Understanding the Context: Putting all this together requires two steps. First, it is necessary to explore what other texts and scenarios Jesus is drawing from. All the other petitions in this prayer seem to have a rich biblical background and it would be at least curious if this one did not. Second, we should not miss the fact that this request, like v. 12, begins with the connective conjunction καὶ (and), thus linking all three requests in vv. 11-13 together.

Combining the action of temptation in the context of the devil as the tempter immediately should draw two related scenes to mind: (1) the temptation of Adam in Eden (Gen. 3:1-7) and (2) the temptation of Jesus in the wilderness (Matt. 4:1-11). The connection between these two texts has already been discussed in the exposition of the latter. To put it simply: Jesus, as the last Adam, succeeded where the first Adam failed. This is precisely the point here. To ask the Father not to place us in such a situation as Adam (or Jesus for that matter) is to confess our utter inability to succeed. We cannot accomplish what Jesus accomplished because we are not Him. Only Jesus can be placed directly in the devil’s path and arise victoriously. But to request that the Father rescue us from Satan’s power is to trust in that victory. There is no need to succeed where Adam failed because Jesus has already accomplished it. This prayer expresses faith in that victory. The one who prays thusly confesses his inability and clings to Jesus’ ability.
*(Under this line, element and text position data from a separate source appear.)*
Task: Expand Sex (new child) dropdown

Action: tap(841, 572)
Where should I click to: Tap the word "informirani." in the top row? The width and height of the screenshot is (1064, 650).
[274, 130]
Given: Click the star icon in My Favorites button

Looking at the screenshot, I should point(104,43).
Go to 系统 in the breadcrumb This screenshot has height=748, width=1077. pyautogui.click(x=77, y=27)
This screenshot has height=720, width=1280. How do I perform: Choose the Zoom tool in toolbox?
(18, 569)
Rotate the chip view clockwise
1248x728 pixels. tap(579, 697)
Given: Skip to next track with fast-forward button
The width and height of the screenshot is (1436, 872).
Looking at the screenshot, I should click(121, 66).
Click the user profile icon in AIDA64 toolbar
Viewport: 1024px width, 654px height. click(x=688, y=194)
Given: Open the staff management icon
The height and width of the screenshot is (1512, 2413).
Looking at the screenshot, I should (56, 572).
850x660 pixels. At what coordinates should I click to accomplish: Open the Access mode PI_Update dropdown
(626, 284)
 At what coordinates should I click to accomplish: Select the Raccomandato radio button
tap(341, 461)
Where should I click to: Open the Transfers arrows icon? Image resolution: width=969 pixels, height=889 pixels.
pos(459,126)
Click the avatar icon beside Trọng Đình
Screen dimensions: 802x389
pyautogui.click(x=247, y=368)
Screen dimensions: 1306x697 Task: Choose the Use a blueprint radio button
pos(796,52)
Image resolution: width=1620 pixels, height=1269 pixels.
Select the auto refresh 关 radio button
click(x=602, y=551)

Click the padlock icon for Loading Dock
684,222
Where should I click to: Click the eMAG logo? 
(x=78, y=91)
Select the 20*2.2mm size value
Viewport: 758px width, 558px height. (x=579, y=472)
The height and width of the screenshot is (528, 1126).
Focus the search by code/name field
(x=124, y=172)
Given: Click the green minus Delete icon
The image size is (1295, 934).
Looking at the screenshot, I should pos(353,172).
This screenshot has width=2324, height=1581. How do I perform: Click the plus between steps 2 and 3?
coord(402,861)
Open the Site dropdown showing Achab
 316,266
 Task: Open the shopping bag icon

In adding this verse to His model for praying, Jesus completes a fully orbed picture of what man needs. As a physical being, man needs daily sustenance (v. 11). As a fallen spiritual being, man needs forgiveness (v. 12). And as a not yet glorified being awaiting the coming of the kingdom, man needs supernatural protection and preservation (v. 13). Simply because one has been redeemed by placing his trust in Christ’s atoning work does not limit his daily dependence upon Christ. Our salvation is secure, but only because it is secure in Christ (Jn. 10:25-30). To be redeemed is to follow Jesus. To be preserved is also to follow Jesus. To pray thusly is to trust thusly: Follow/trust Jesus alone.

[1] Robertson, p. 54.

[2] Turner, p. 189.

[3] Quarles, Sermon on the Mount, p. 216.

[4] Daniel B. Wallace, Greek Grammar: Beyond the Basics (Grand Rapids, MI: Zondervan Publishing House, 1996), p. 469.